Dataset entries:
--- START ---

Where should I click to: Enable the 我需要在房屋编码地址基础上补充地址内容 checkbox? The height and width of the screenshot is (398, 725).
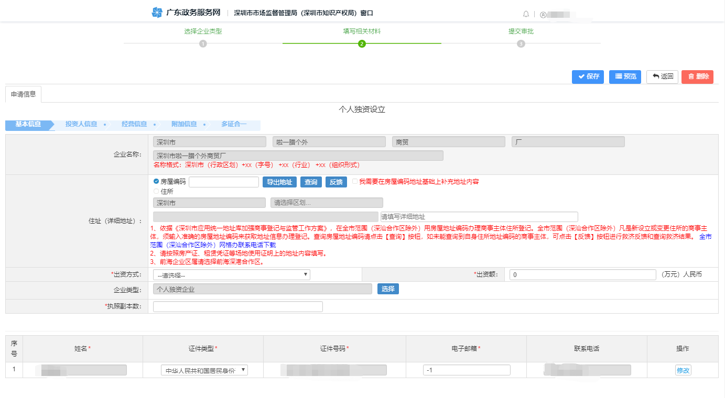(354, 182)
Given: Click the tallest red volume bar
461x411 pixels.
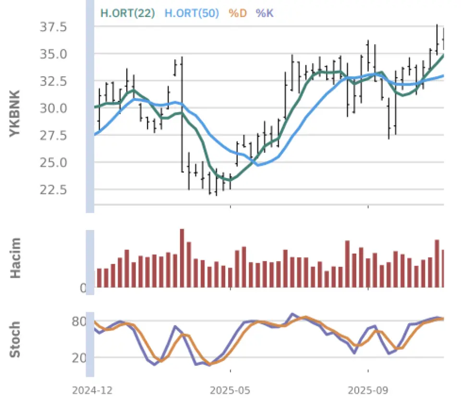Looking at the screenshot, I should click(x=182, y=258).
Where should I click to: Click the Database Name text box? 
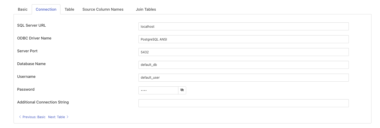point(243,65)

--- END ---

DIRECTIONS FOR THIS TASK — What's needed here is an exact repeat of all the records above, pictures excluded.

RESULT OF THIS TASK —
Where should I click to: Enable the 我需要在房屋编码地址基础上补充地址内容 checkbox? The height and width of the screenshot is (398, 725).
(354, 182)
Given: Click the tallest red volume bar
461x411 pixels.
Looking at the screenshot, I should click(x=182, y=258).
Where should I click to: Click the Database Name text box? 
point(243,65)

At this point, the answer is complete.